In the end, I was called second to last.
The crowd of trainees standing ahead of me showed exactly where I stood—but I wasn’t discouraged by the low rank.
If anything, I felt excited thinking about how I’d soon be standing up there.
“Congratulations on your admission, new Awakeners. I am Seol Nam-gyu, the Academy Director. From now on, you will learn the essential knowledge and skills needed to survive in Gates. As the instructor said, this training is directly tied to your lives and the lives of our citizens. If you cannot keep up, you are free to walk out of the Academy at any time.”

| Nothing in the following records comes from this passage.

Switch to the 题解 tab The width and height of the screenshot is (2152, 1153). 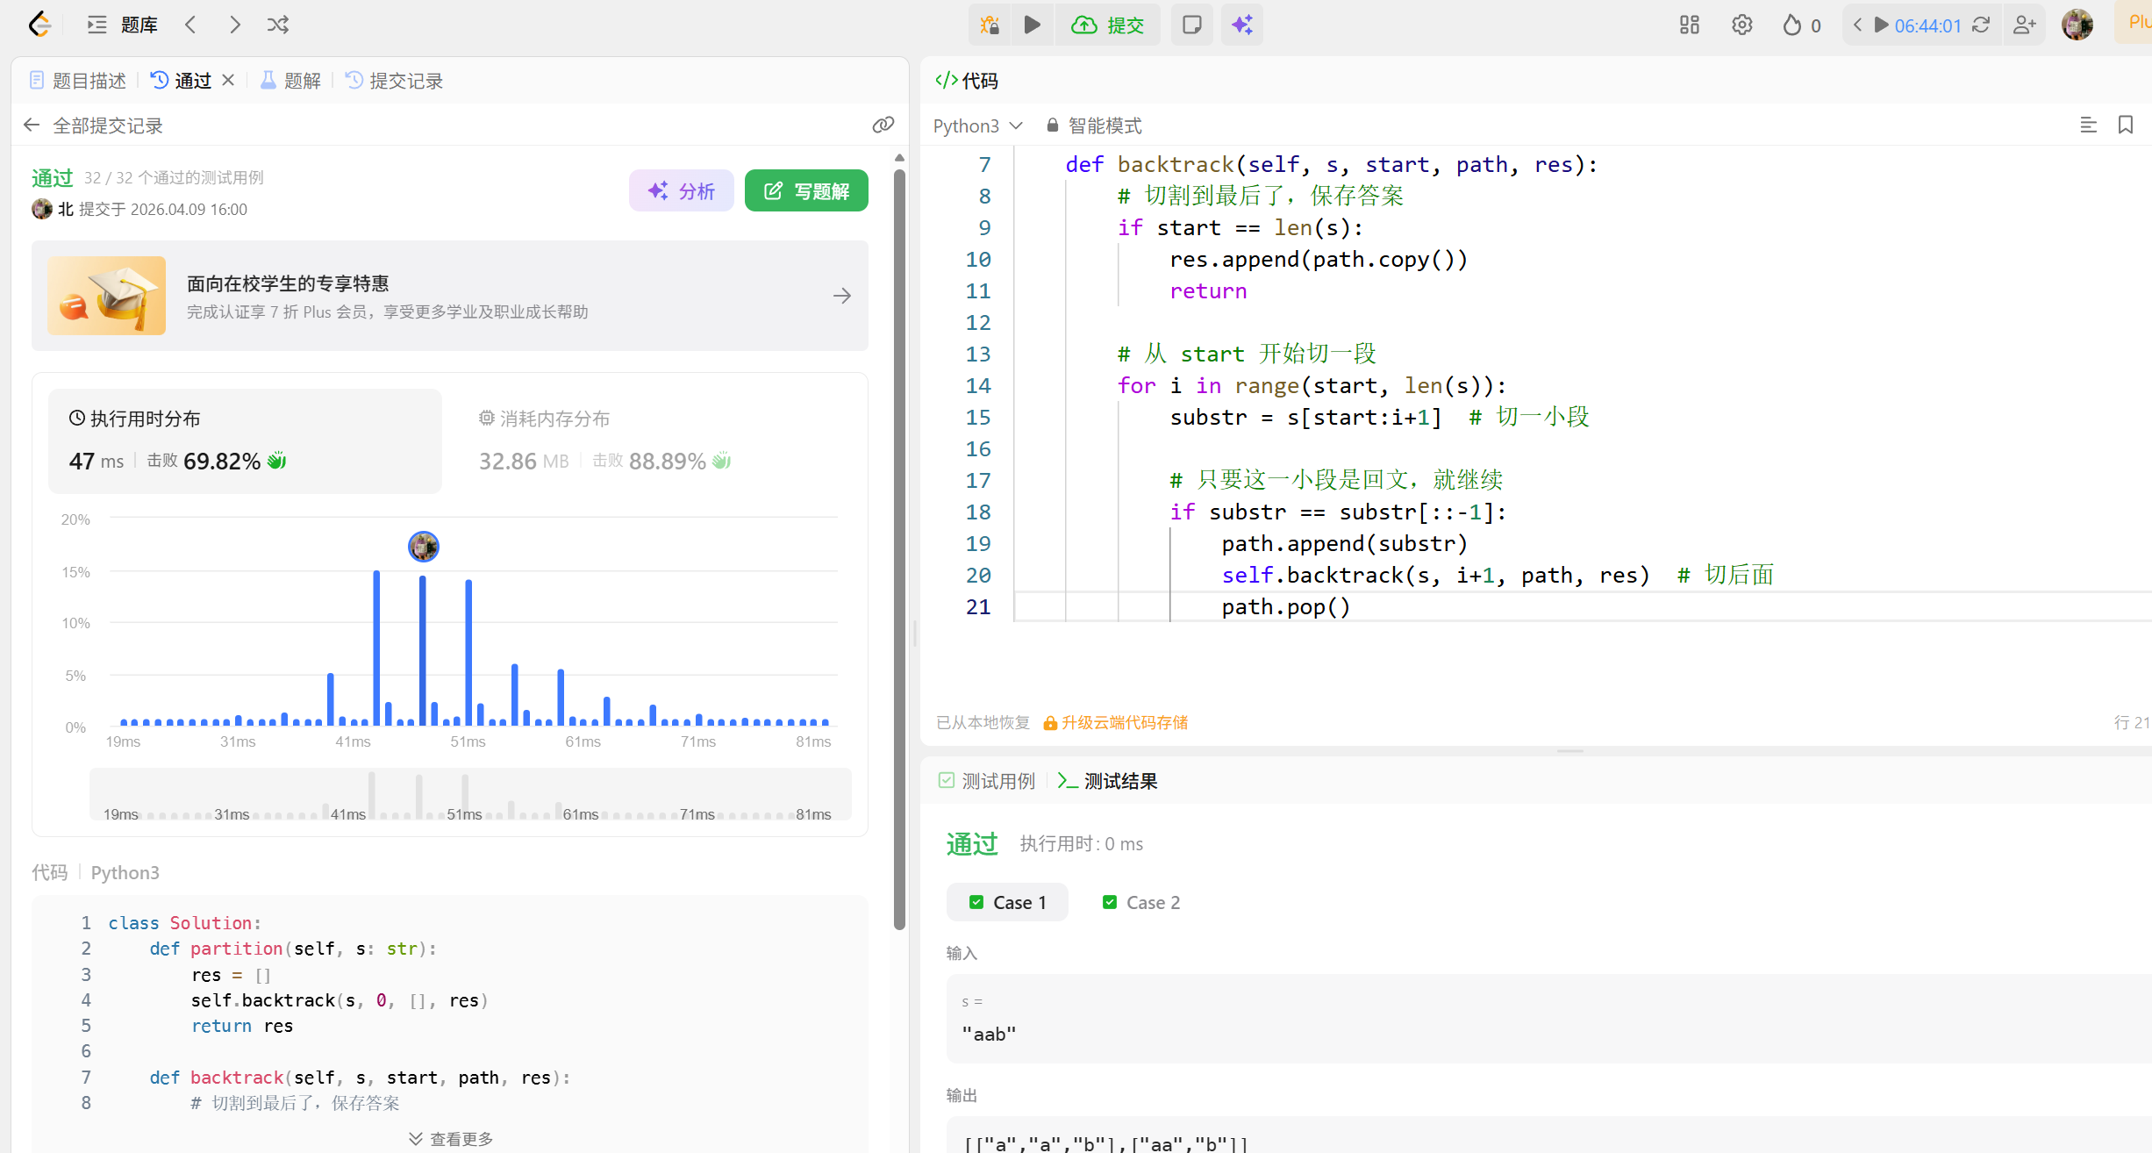tap(291, 81)
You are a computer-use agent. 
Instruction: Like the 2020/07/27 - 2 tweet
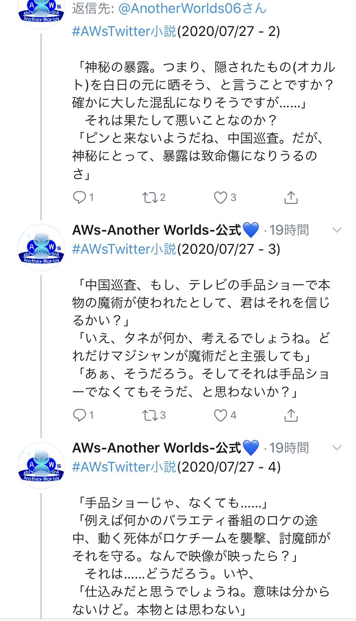[221, 198]
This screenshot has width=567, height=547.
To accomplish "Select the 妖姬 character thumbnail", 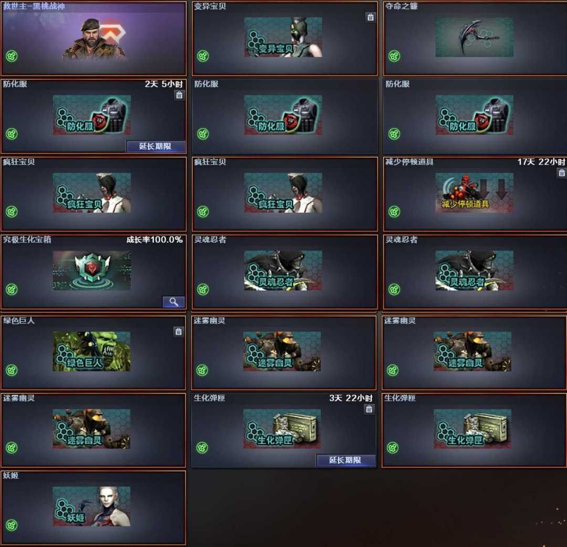I will [91, 506].
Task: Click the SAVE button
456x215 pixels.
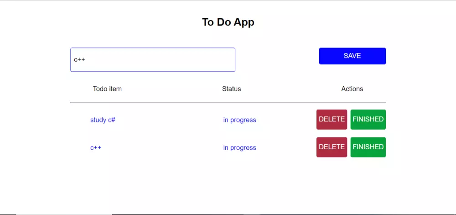Action: pos(352,56)
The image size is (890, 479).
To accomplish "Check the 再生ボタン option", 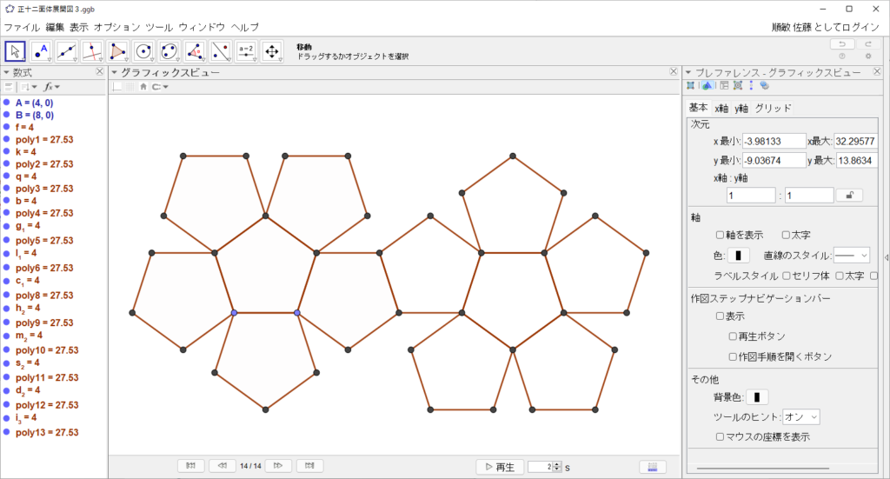I will click(734, 336).
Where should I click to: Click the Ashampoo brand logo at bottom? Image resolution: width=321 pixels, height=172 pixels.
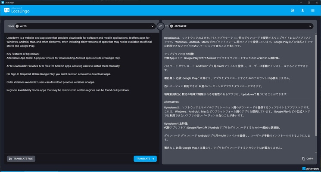(310, 168)
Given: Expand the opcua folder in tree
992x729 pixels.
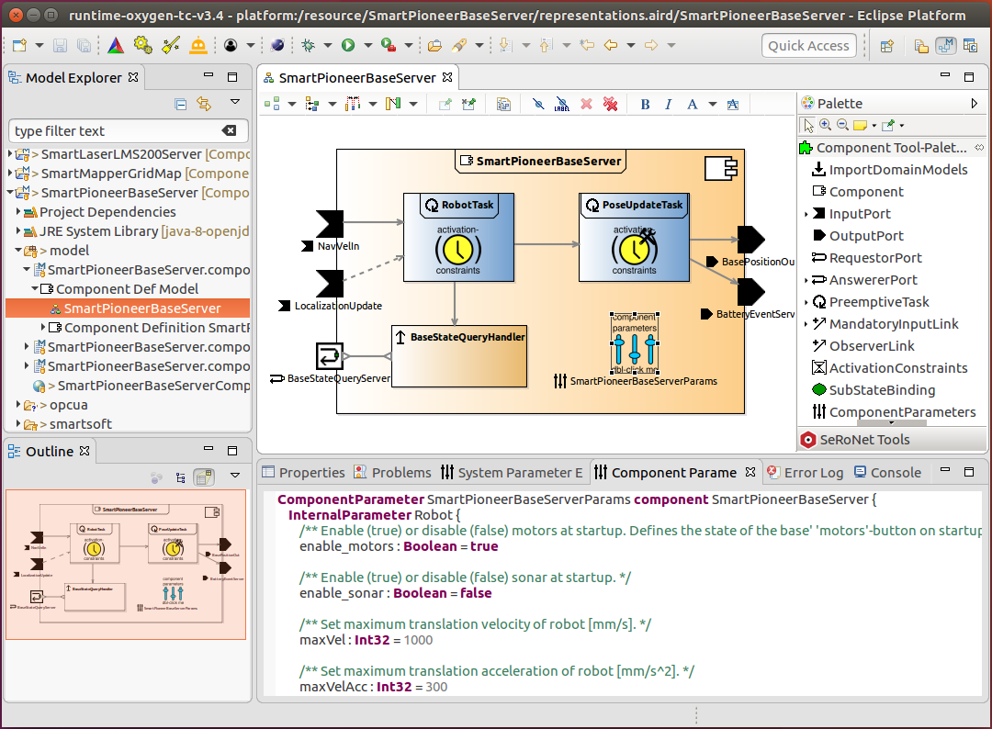Looking at the screenshot, I should (19, 405).
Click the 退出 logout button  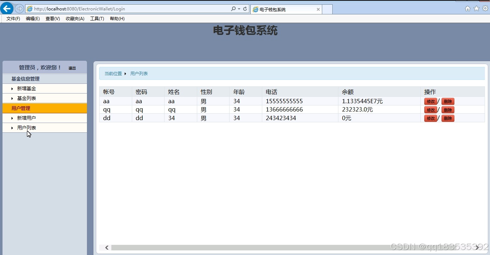pos(72,68)
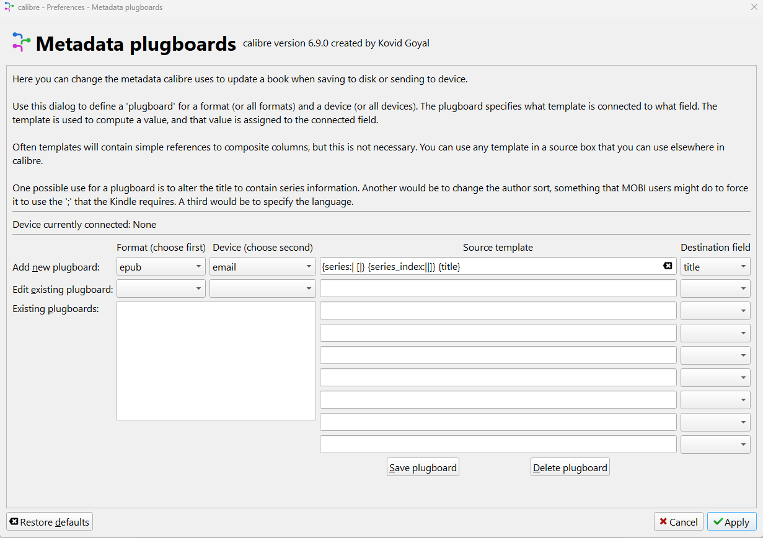Image resolution: width=763 pixels, height=538 pixels.
Task: Click inside the Existing plugboards list box
Action: click(216, 361)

After that, the director droned on for about five minutes, but I half-tuned him out and looked around.
Even at the Academy, the top group and the stragglers split from the very first ceremony.
In my previous life, I had wanted to join that top group, but I couldn’t even dream of it.
Now, I had no desire—and no need—to be part of that front group.
I received a single-room dorm and unpacked.
Then, to attend the lectures starting immediately, the trainees streamed into the classrooms.
A professor and two instructors entered, but the room was still noisy.
The professor stood silently in the middle and said nothing; soon, the room quieted down.
“We’ll begin. I’m Professor Lee Mu-yeol, and I’ll be teaching the history of Gates and Awakened.”
Professor Lee was a small, slightly balding, ordinary-looking middle-aged man.
His outfit was neat, but he didn’t exude any particular charisma.
By contrast, the two instructors beside him stood at attention, watching the trainees with palpable pressure.
“Awakened began to be discovered around the world starting in the year 2000. People called it divine blessing, mutation—there was a lot of debate. And at first, the numbers were not that high.”
Professor Lee projected a presentation on the screen and began his lecture with the materials.
“And as you all know, the first Gate opened in 2005.”
The already quiet classroom sank into an even deeper hush.